Turned Leg Walnut Table
Posted December 21, 2016
Walking through a retail furniture store, I noticed a flimsy hall table built from the usual fine-craftsman materials of particle board and staples-- nothing unusual
here. But the 6-leg design in combination with turnings did catch my eye. Thinking about some wall space along a hallway in our house, I said to myself: "Maybe I could
craft a real table from some ideas here". This would be a very long table and the key to a good balance would be in the proportions of width between the legs and the
positioning of the drawers. I struck a balance at about 84" overall length on the top with about 36" between legs.
Adding a turning to the otherwise square leg would give the table a bit of flair, but instead of shaping the entire lower leg, only the area just below the aprons would
have scroll work. I also decided to taper all of the legs beneath the scroll work on all sides instead of just the inward-facing sides, as would normally be the case
on a hall table.
The tapers are hand planed on all sides to smooth them out, a labor of love because most walnut responds so nicely to a sharp plane. Now the legs (including one spare)

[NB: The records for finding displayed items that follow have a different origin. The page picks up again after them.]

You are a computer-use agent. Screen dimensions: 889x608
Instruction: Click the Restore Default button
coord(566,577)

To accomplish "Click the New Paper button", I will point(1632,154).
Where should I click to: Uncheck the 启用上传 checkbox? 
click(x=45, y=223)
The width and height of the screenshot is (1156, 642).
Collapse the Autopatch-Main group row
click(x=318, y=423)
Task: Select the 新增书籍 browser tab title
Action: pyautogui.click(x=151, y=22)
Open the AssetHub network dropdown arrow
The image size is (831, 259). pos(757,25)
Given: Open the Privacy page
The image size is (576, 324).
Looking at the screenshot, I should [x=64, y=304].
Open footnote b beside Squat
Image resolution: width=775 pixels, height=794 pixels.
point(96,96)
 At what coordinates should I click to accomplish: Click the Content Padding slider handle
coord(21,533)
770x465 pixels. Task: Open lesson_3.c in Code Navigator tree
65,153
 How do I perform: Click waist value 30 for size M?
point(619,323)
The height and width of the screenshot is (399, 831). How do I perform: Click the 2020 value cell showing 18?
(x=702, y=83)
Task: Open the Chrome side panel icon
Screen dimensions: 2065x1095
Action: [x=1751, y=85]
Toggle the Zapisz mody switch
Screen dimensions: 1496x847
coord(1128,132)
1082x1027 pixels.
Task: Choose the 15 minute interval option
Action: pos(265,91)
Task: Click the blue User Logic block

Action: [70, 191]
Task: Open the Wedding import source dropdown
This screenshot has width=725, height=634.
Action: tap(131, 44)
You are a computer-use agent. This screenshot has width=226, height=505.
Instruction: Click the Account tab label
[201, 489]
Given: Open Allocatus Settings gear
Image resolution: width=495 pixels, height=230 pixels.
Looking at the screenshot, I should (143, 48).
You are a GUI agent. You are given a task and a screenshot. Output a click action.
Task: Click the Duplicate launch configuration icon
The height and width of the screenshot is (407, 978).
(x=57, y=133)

are ready for mortise layout. After completing the mortises in all of the legs, the front, rear, drawer dividers, and side aprons are milled up and tenons are cut on
each end. The front and rear aprons are fitted with vertical mortises for attaching the (4) drawer dividers.
All the parts and pieces are now ready to begin assembly. As usual, I number all of the joinery uniquely so that confusion about what piece fits
where can be avoided when glue is applied.
First, the end legs and end aprons are glued together. Then the drawer dividers are attached to the front and back aprons. Next, I added the
persimmon drawer runners, finding it easier to attach them at this point instead of working with the finished glued-up table. The end leg
and apron assemblies are then added to the drawer dividers and front/rear aprons. Finally, both sides are glued to the center legs.
With glue-up completed, measurements for the drawers can be obtained. Drawers sides are built from Western Big-Leaf Maple, with the bottoms from Western Alder.
The drawers will have a walnut face glued to the front, which will be proud to the opening in the apron. I beveled the drawer front edges at about 45
deg., leaving a 1/4" lip around the perimeter. The top is very long and required numerous clamps and cauls for glue-up. It will overhand the ends of the table by about
3" and receive an approx. 3" taper to a 1/4" top perimeter. The front edge treatment will mirror the drawers.
Drawer knobs were turned from Madagascar Ebony. The piece was finished with several coats of a combination wipe-on/brush-on urethane varnish.